Going to buy two Rugers - $675 for both out the door from my FFL. I looked at lots and lots of options and I won't bore you with the details as to my final decision - some may agree, some will not? Considerations were ease of carry/concealment, stopping power, size, trigger pull, reliability, sighting, etc. While I found things I liked better in other models (S&W Bodyguard .38 and .380, Glock 26 & 27, and a ton of other options), I decided on the two Ruger's. 

Don't get me wrong, I really wanted the Glock - can't get any better, love the trigger pull, but they are just too thick and bulky for my comfort in a CCW.

The Rugar LC9 is smaller than my Mauser .380, more stopping power, better sights for farther than up close and personal self defense. https://www.ruger.com/products/lc9/models.html It has 3-dot adjustable sights (probably see if I can get Trijicon sights for it) and shoot well up to 75 feet max - up to 50 feet, really good. It has all rounded edges which makes it easier for carry and deploying.

The Ruger LCP .380, is the same size as my Beretta .22 and .25 auto, and a small pocket size .380 is good for summer pocket carry for up close self defense. https://www.ruger.com/products/lcp/specSheets/3701.html It also has rounded edges which helps in pocket carry and deployment.

The 9mm will work in-the-pants or ankle holster (I carried the same size Mauser .380 in an ankle holster with no problem).
The Ruger .380 is great for a pocket holster or just loose in a jacket pocket. Less stopping power than the 9mm, but, at least I will have it with me, and shot placement is important. The LCP with finger extender shoots very well at up to 20 feet, but under 15 feet it great for point shooting. 

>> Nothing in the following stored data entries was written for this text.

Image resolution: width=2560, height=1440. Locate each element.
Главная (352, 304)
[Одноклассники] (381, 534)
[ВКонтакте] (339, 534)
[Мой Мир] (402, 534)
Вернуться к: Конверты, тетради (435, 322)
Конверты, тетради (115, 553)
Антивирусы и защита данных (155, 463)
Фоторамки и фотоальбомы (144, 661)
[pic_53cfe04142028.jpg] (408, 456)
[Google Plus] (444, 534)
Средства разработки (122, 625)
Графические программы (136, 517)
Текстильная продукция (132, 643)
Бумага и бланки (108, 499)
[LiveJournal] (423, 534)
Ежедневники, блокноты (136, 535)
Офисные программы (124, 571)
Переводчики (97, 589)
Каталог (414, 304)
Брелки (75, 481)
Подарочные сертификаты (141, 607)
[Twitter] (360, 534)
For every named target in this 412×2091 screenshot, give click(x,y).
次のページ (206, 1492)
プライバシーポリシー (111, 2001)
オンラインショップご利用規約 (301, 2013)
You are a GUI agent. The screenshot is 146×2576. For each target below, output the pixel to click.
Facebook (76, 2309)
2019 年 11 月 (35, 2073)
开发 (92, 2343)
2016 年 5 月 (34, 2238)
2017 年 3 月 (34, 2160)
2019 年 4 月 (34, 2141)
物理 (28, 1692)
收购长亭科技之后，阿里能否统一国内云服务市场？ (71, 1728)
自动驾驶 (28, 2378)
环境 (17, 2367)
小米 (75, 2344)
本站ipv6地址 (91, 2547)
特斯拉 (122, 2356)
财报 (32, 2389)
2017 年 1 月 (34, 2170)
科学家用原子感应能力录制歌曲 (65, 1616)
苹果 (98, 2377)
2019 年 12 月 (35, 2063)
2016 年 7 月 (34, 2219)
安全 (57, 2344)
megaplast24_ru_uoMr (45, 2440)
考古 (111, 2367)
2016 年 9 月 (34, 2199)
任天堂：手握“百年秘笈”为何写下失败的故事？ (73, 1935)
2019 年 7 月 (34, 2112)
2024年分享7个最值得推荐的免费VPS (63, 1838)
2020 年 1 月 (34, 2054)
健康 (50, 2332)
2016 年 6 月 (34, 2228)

So, like the title says - my two new CCW guns and why  

Comments/questions appreciated - especially if you own or have shot either of them. I'll be getting them later this week or early next week. 

Probably carry Hornady, but not fully decided?


----------



## Jim (May 31, 2011)

I have not shot either, but congrats on the new toys.


----------



## Smells Fishy (May 31, 2011)

I carry an LCP daily for a few years now.. I keep it in a pocket holster and works great in jeans or shorts. Now if your into a tighter jean then i dont know how much it show but it's pretty much like carrying a wallet in your front pocket. The reason i got it is for overall protection but i also work for a local chip company as a driver/vendor that puts me in the ghetto a couple times a week and can have quite a bit of cash on me at any given time. This is my 3rd ruger and im a big fan of there prices and quality.


----------



## KMixson (May 31, 2011)

I have the LCP which I chose because of its size and concealment advantages. I am looking at getting an LC9 to have a little more stopping power. I would not feel comfortable trying to carry a large frame handgun in concealment mode. I wear my shirts tucked in so I can not go with the holster inside the pants. I am not crazy about ankle holsters also. I like my weapon in my front pocket. The LCP is a little larger than my Colt .25 which makes it ideal for me. It is amazingly accurate for such a small frame. I was very surprised. The tear down is so much easier than other auto's I have dealt with. Take out one pin and all three pieces come apart with ease. LOL


----------



## Outdoorsman (May 31, 2011)

As Wisconsin is currently an "Open Carry" only state, my daily open carry firearm is my Springfield Armory XD-40, my Taurus Judge W/ 6.5" barrel for "special occations", and as we seem really close to passing a form of "Concealed Carry", my recently purchased new Glock 27 (sub-compact) also in .40 Cal. will be my conceal carry firearm. After open carrying the full size XD-40 the sub-compact Glock 27 seems TINY... Also I will probably continue to open carry (side holster) most of the time only then I will be able to cover with a shirt or jacket....

Outdoorsman


----------



## lckstckn2smknbrls (May 31, 2011)

Must be nice to CC in Illinois.


----------



## FishingCop (May 31, 2011)

Smells Fishy ---- better than nothing - especially in the bad areas - glad you like the Ruger - I've never owned one.... After my Colt Python days, a Glock has always been my favorite 

KMixson----------- It is lots better than your colt, probably about the same size too - accuracy and tear down are a big plus

Outdoorsman-------- I'd love to have the Glock 27 - I'm a Glock lover, but - it just is too fat, and hard to handle with such a small grip in the .40 caliber..... I really had a hard time getting off the Glock and going with the Ruger - but, I fear I would not carry it religiously....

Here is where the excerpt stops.